**Exercise objective:**
Every line below that includes the word "Viewport" needs to be copied.

(Collected data entries)
——————

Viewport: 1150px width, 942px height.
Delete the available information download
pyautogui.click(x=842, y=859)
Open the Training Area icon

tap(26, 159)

——————

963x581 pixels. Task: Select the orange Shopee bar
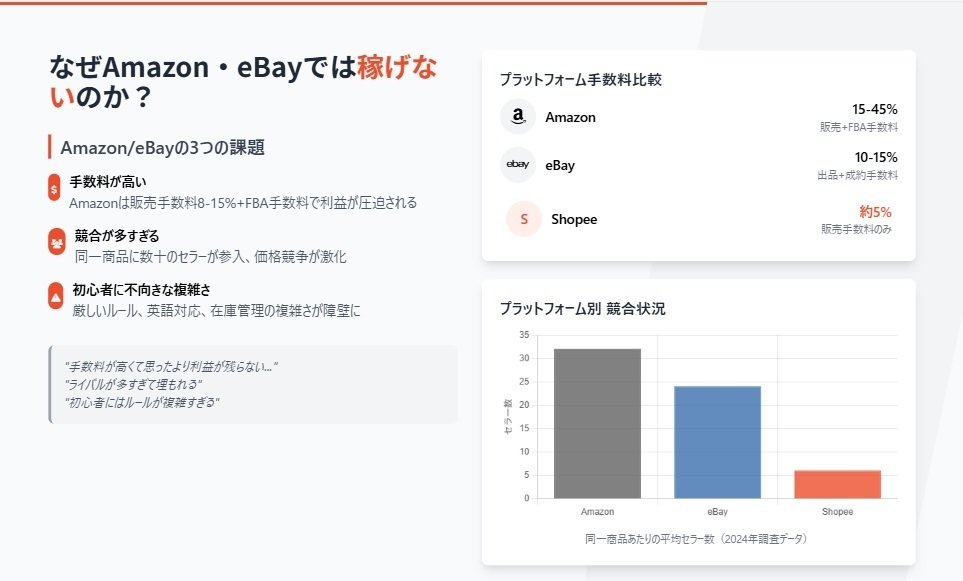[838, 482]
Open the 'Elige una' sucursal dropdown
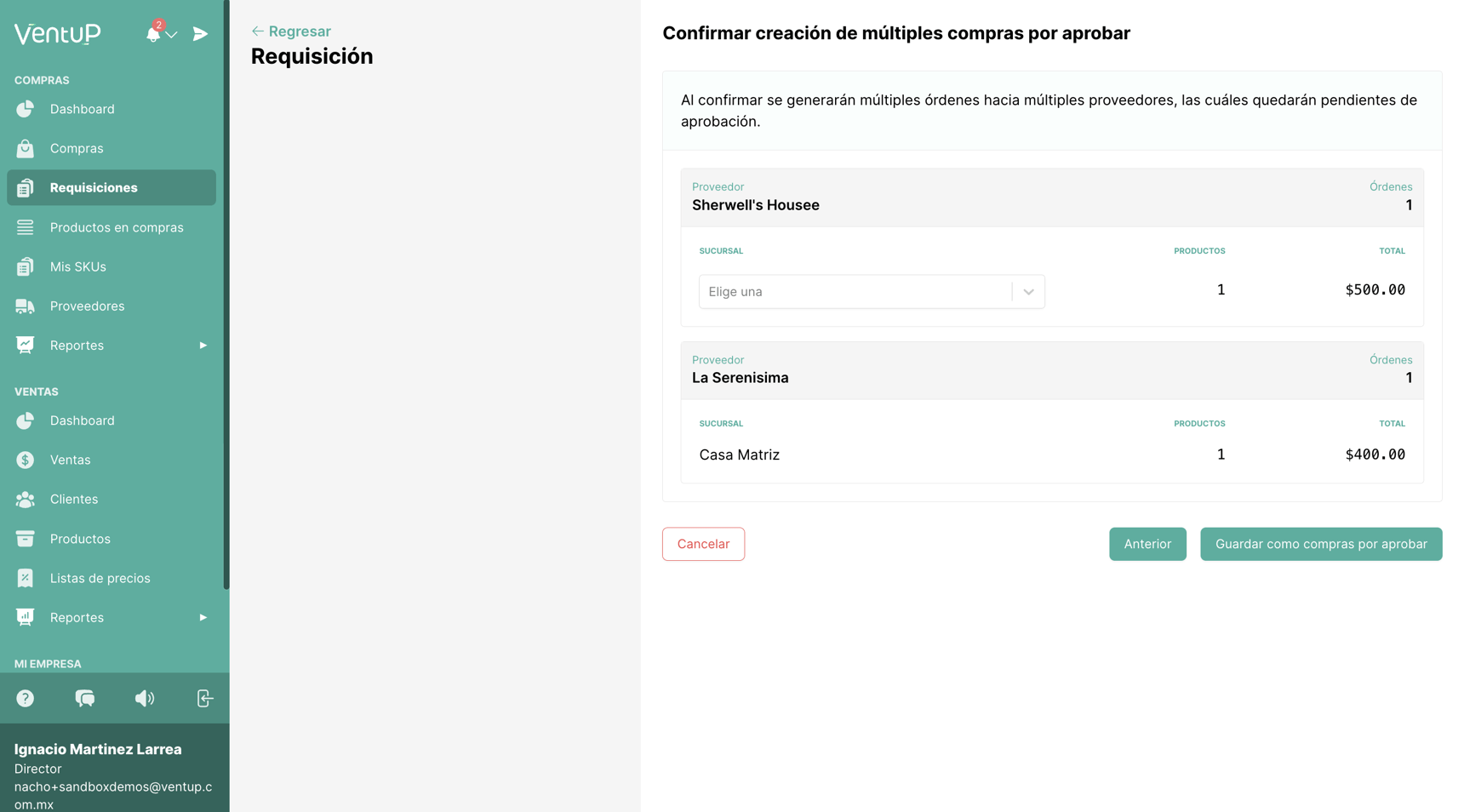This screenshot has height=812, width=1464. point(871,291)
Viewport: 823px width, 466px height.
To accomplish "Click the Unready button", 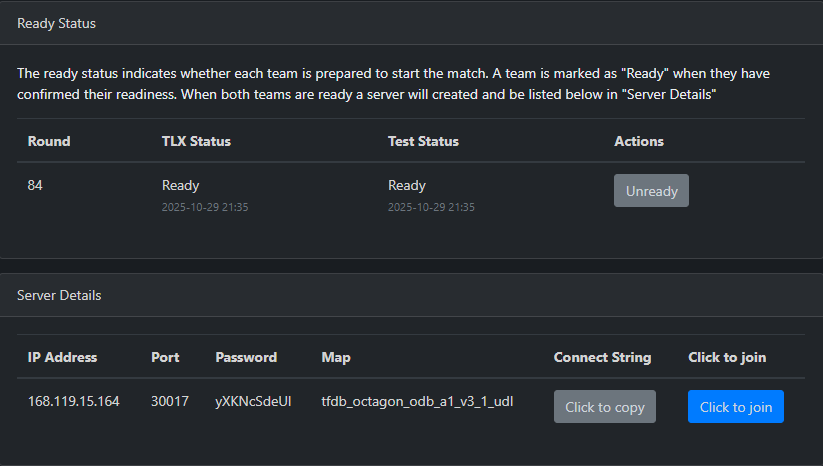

——————

**Answer for the task:**
Viewport: 1150px width, 942px height.
Viewport: 823px width, 466px height.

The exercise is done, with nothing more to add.